Most of these artists are tagged Islamic because of their backgrounds. Yet much of their work is far less about Islam itself, as a religion or culture, than about their relationship to Islam — in some cases it is close and positive; in other cases, distant and critical. But in most instances, it is ambivalent — the opposite of how Islam is treated these days in the larger world.
[...]
So, is there an "Islamic" to be found in the picture that all these exhibitions together create? If there is, it is capacious, multifold, fantastically detailed and, of course, still unfinished; like Western art, it's a project in progress. The political fictions that have commandeered center stage represent only a part of the picture, though it is easy — and dangerous — to take them, or their Western counterparts, for the whole. If art does nothing else, it challenges us not to look at the world too narrowly. By its very breadth it reassures us that no image is the image. That culture is, always, about change. That sometimes collision courses can turn into open highways.

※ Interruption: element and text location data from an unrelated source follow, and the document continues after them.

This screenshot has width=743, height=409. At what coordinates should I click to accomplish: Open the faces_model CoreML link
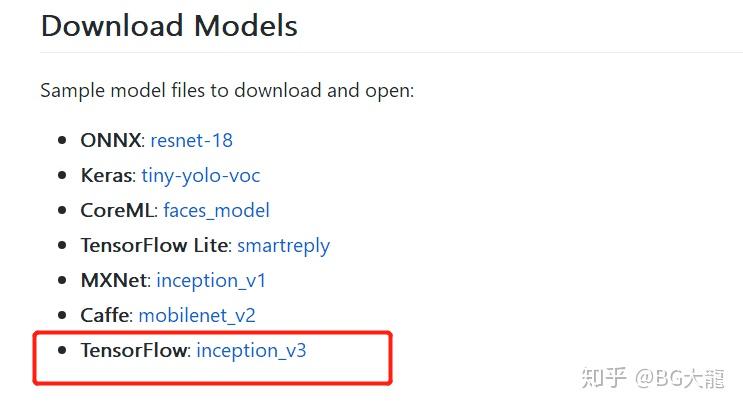pyautogui.click(x=216, y=210)

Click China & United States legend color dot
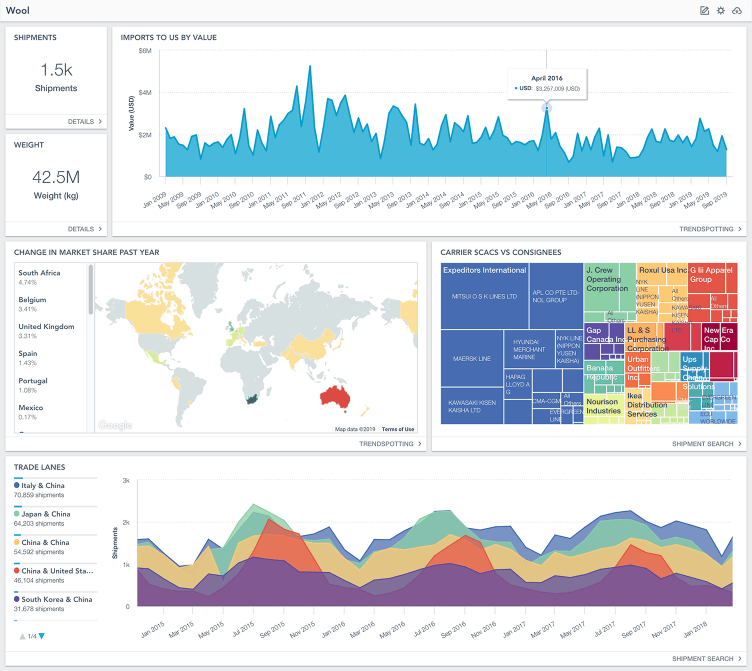coord(17,570)
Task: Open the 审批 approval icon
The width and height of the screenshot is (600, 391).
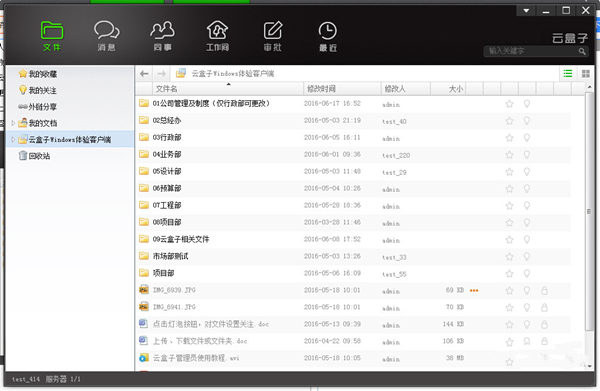Action: [x=272, y=31]
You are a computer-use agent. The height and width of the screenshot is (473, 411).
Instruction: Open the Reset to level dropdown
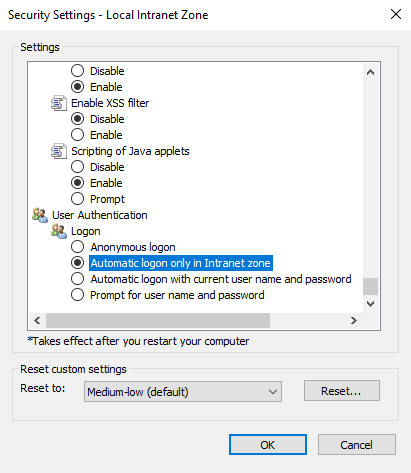pos(183,392)
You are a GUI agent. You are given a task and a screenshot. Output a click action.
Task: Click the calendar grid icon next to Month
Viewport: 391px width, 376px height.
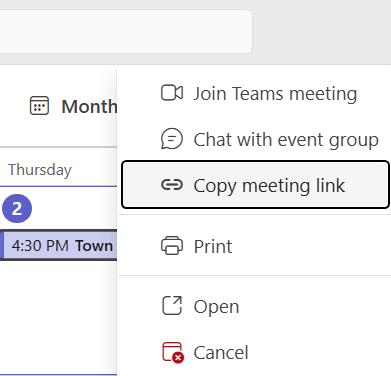coord(39,106)
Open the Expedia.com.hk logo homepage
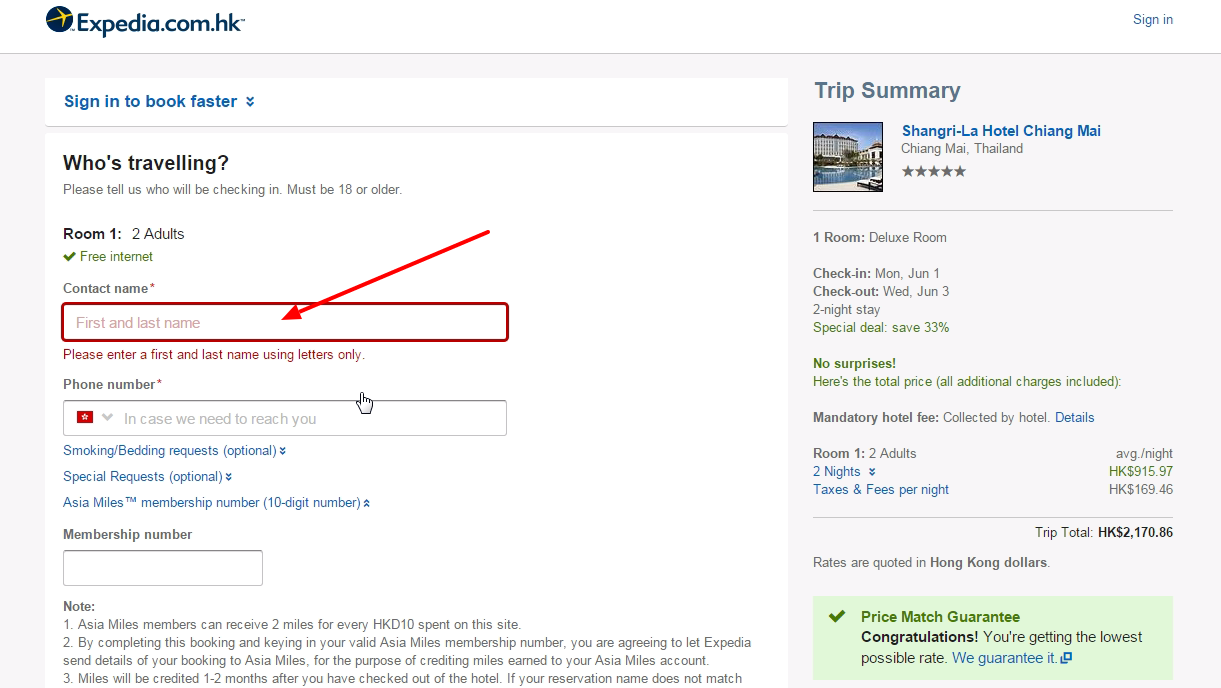The image size is (1221, 688). pyautogui.click(x=145, y=21)
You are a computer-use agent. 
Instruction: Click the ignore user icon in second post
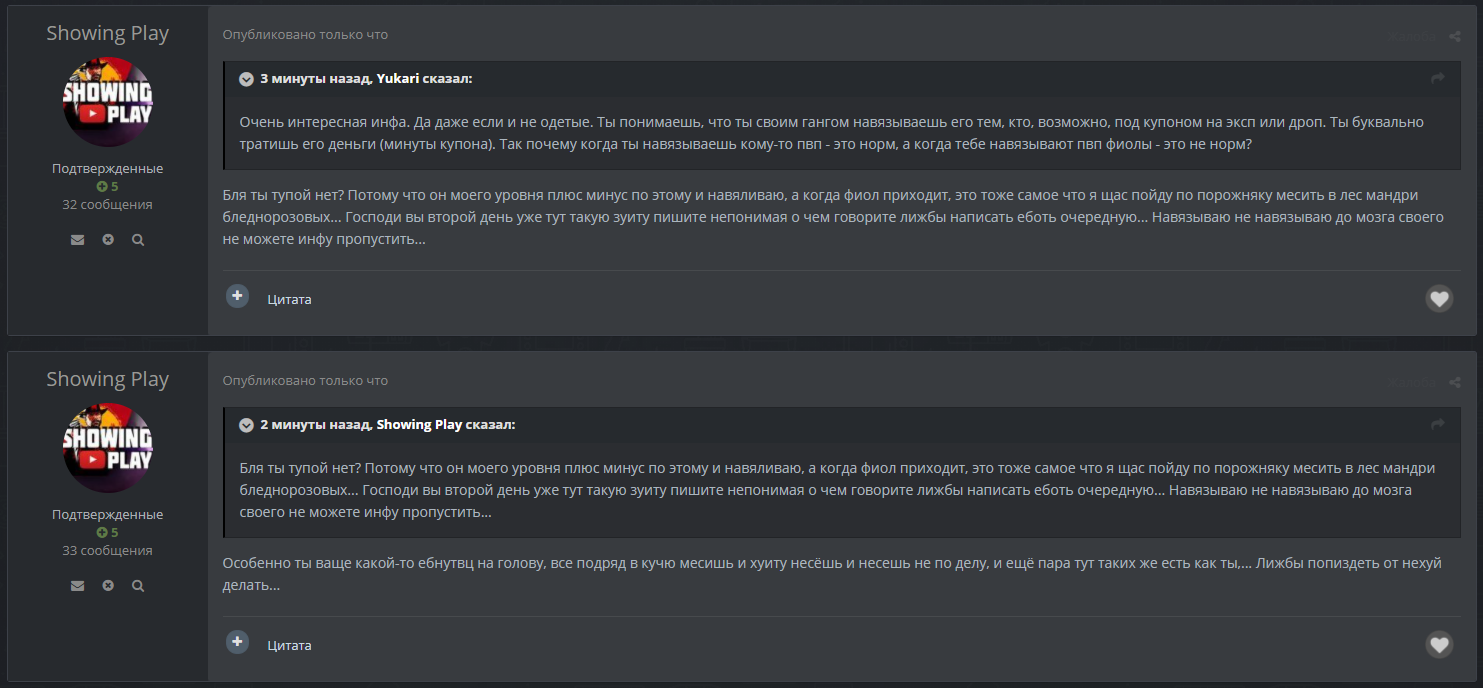click(x=108, y=586)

The artists include Shazia Sikander, whose neo-miniatures I've wanted to see for a long time (ever since hearing about the remarkable collaborative show Karkhana) and the Turkish video/installation artist Kutlug Ataman, who's done some very interesting work on the themes of urbanization and neighbourhood life in Istanbul. And I've been intrigued by Shirin Neshat's work, which juxtaposes photography and calligraphy, since seeing it at Modern Art Oxford's exhibition Veil a few years ago.